EXERCISE SET »
- a) In the essay on meditating along the Silk Route, where did the author's path first cross with Mark Reisenberg's?
- b) Write out the stretch of the essay on meditating along the Silk Route from "The structured practice" through "ready to do so.".
- c) List every person named in the essay on meditating along the Silk Route.
— START DOCUMENT PASSAGE —
Meditating my way along the Silk Route and Holy India.

Retracing history through travel and meditation in historical locales. 2008-2016......Ramdas A. Iyer


I have attempted herein to combine my travels to historical places along the silk route along with my practice of meditation which melds seamlessly through wonderful places touched by Buddhism, Hinduism and nature. Without a historic perspective, these travels do not mean much. The great history behind these places increases their value as a destination and an appropriate location to meditate. Spanning a time frame from 500 BC to 2012 AD, I have within the percepts of 5000 words compressed 2500 years of history. Many empires are referenced and can be better understood with the time frame and maps provided.
I have been experimenting with meditation since 2007 ever since the paths of Mark Reisenberg and mine intersected at a gym in Short Hills, NJ. Generally feeling rather rushed, anxious ,short tempered with frequent outbursts at work and lack of patience at home, one day I became deeply aware of my short comings. I sought the counsel of Mark, who had trained under the great Mahesh Yogi. Mark and I had developed a friendship since he was drawn to my knowledge of the East and me to his deep interest in it. Most days Mark had a glow in his face and when questioned he would comment about the great meditation session he had had that day. In fact he has been having those great moments almost daily for the past 40 years. A walking prescription for that practice. He agreed to come to my house and give me an introductory lesson in Transcendental Meditation. I could immediately feel its impact and would feel "cleansed" and be more mindful of my actions. Being a busy entrepreneur, committing time for meditation without feeling rushed has been my only challenge. Despite having the knowledge that there is only upsides when time is dedicated to this practice, it has still been a work in progress having already tapped into the nectar of its abilities.
The structured practice of meditation( Dhyana) is thought to go back 5,000 years with its development in India, culminating in its initial development by Hindus as a means of discerning the true nature of Brahman (or God) and its later development by the Buddha (Siddhartha Gautama) who reached “enlightenment” by meditating under a Bodhi Tree (ficus religiosa), following years of disenchantment with established religious practices.
I had promised to escort Mark and his daughter Kate to some of the great meditation centers of India someday when everyone was ready to do so.
As my travel regimen peaked during the last decade, I had traveled much of the Silk road and other Asian countries which coincidentally fell under the sway of Hinduism and Buddhism for over 2000 years. This gave me ample opportunities to not only explore the historical areas but also meditate in storied locations which has been a great personal joy thus far.
— END DOCUMENT PASSAGE —
— START DATA EXCERPTS —
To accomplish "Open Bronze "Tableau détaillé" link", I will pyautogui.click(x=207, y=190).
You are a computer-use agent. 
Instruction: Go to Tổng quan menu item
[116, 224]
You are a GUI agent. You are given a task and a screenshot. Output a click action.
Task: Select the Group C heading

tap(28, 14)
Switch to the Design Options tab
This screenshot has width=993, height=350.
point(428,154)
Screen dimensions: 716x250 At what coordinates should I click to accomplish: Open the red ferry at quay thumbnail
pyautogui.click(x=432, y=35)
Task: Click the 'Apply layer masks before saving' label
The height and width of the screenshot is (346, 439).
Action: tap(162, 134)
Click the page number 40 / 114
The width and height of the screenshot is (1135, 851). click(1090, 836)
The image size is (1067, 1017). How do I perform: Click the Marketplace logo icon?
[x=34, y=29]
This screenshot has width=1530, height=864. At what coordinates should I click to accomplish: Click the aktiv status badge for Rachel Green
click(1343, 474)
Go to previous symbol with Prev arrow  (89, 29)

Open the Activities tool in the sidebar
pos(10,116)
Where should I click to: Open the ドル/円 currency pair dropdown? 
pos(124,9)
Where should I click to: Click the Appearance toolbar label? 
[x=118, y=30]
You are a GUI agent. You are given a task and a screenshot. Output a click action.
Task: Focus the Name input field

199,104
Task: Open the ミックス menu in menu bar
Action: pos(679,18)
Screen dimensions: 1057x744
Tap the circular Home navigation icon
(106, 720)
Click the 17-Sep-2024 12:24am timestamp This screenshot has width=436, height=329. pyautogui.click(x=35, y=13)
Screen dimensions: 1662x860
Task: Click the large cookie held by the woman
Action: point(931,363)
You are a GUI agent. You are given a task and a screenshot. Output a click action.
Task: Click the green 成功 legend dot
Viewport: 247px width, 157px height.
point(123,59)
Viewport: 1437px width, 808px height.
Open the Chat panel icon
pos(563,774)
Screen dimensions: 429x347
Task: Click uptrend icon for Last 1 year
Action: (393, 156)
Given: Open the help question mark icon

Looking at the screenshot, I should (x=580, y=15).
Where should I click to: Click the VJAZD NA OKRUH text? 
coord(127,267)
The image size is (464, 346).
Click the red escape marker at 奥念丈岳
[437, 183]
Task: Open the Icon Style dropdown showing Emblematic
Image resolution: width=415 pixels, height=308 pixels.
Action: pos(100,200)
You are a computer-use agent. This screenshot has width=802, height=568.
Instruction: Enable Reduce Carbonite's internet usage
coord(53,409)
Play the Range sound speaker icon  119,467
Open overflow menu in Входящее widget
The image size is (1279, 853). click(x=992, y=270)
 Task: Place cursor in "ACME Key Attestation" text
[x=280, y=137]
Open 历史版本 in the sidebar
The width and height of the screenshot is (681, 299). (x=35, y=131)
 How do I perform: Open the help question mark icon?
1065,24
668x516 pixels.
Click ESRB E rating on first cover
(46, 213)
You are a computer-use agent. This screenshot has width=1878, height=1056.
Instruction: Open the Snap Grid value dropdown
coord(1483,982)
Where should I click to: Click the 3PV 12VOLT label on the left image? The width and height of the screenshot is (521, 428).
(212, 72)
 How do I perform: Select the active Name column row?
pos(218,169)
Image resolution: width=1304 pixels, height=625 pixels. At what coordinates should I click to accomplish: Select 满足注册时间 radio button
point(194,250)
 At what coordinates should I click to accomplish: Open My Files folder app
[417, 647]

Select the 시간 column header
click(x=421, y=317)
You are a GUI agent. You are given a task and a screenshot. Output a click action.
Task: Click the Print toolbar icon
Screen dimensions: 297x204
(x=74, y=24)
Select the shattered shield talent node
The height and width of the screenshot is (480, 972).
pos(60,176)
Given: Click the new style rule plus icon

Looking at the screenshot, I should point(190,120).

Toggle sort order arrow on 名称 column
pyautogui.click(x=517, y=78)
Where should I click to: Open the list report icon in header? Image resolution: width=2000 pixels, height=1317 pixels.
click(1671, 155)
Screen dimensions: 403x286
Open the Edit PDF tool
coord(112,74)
— END DATA EXCERPTS —
RESULTS FOR THE EXERCISE »
- a) At a gym in Short Hills, NJ.

- b)
The structured practice of meditation( Dhyana) is thought to go back 5,000 years with its development in India, culminating in its initial development by Hindus as a means of discerning the true nature of Brahman (or God) and its later development by the Buddha (Siddhartha Gautama) who reached “enlightenment” by meditating under a Bodhi Tree (ficus religiosa), following years of disenchantment with established religious practices.
I had promised to escort Mark and his daughter Kate to some of the great meditation centers of India someday when everyone was ready to do so.

- c) Ramdas A. Iyer, Mark Reisenberg, Mahesh Yogi, Siddhartha Gautama (the Buddha), Kate